━━━ PROVIDED TEXT ━━━

Christopher Columbus’ Legacy of Violence


As reported by Dennis Bakay earlier in the week, the Columbus Day parade was canceled in Philly this year. He called it a “victim of the economy.”  What’s so interesting about this revelation, and Monday’s lack of Philly’s Italian Americans marching to the beat of an American tradition is that it took a recession – not common sense – to put off the celebrations.

As reported by Dennis Bakay earlier in the week, the Columbus Day parade was canceled in Philly this year. He called it a “victim of the economy.”  What’s so interesting about this revelation, and Monday’s lack of Philly’s Italian Americans marching to the beat of an American tradition is that it took a recession – not common sense – to put off the celebrations.

Bad economy or not, putting aside the Columbus Day parade in the birthplace of the country happens to have taken place at a crucial crossroads for the direction of the country – in the shadow of President Obama’s decision to extend the Afghanistan War – and the coincidence, though it is a coincidence, is important.

Let’s start at the beginning.

Columbus’ Journey

According to his own diary, and detailed in Howard Zinn’s A People’s History of The United States, when Columbus landed in the Bahamas, he told of how the Arawak Indians waded out to sea to greet him and his men. They brought him gifts. He wrote in what came to be known as The Diaro of Christopher Columbus, “They do not bear arms, and do not know them for I showed them a sword – they took it by the edge and cut themselves.”

━━━ RAW DATA ━━━

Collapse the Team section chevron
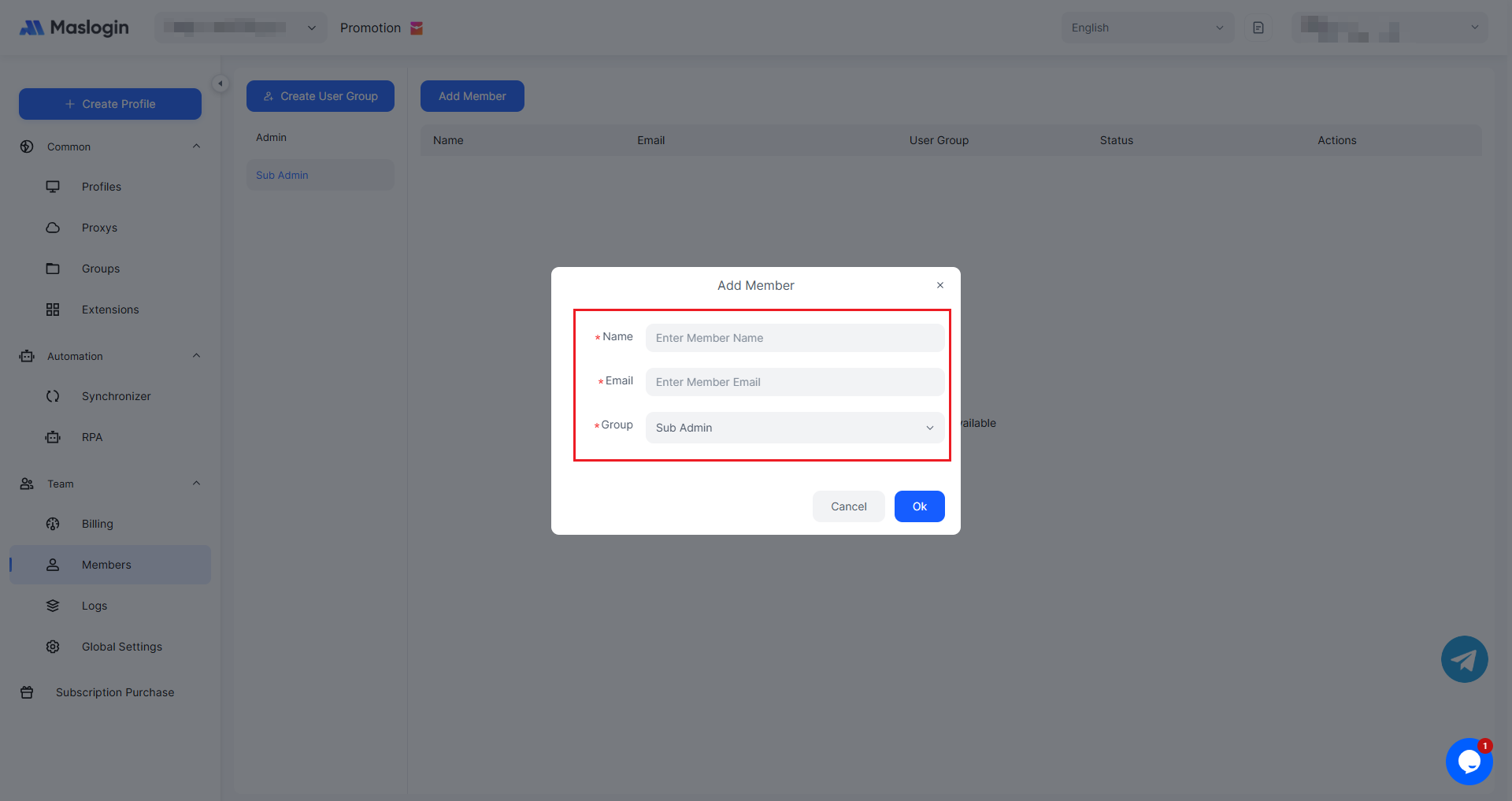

━━━

BRIEF 1 » In the Columbus article, what did Dennis Bakay call the canceled parade?
BRIEF 2 » Please go on with the Columbus article from its last sentence.

FINAL ANSWER 1 » A "victim of the economy."

FINAL ANSWER 2 »
Columbus later wrote of the Arawaks: “They are the best people in the world and above all the gentlest – without knowledge of what is evil – nor do they murder or steal.”

In a letter to a patron in Spain, Columbus writes more admirably of the natives, highlighting their exhibition of “love toward all others in preference to themselves.” However, within the same letter, Columbus goes on to describe why this aspect of their combined personalities would make them “fine servants.”

By the year 1500, Columbus and his men had erected crosses all over the island of Hispaniola, as his diary consistently references the Bible. He also boasts about erecting 340 gallows and began ordering the natives to find a certain amount of gold hidden on the island. Those who did not meet their quota were de-limbed.

Harvard historian Samuel Eliot Morison writes of this practice: “Whoever thought up this ghastly system, Columbus was responsible for it, as the only means of producing gold for export.” Those who tried to escape, Morison writes, were hunted with dogs.

When gold became too inaccessible, Columbus began rounding up natives for slave trade back to Spain. “From here one might send, in the name of the Holy Trinity,” Columbus writes, “as many slaves as could be sold.” In one account of a trip to Spain, the seamen rounded up 500 natives, 200 of which died on their way across the Atlantic.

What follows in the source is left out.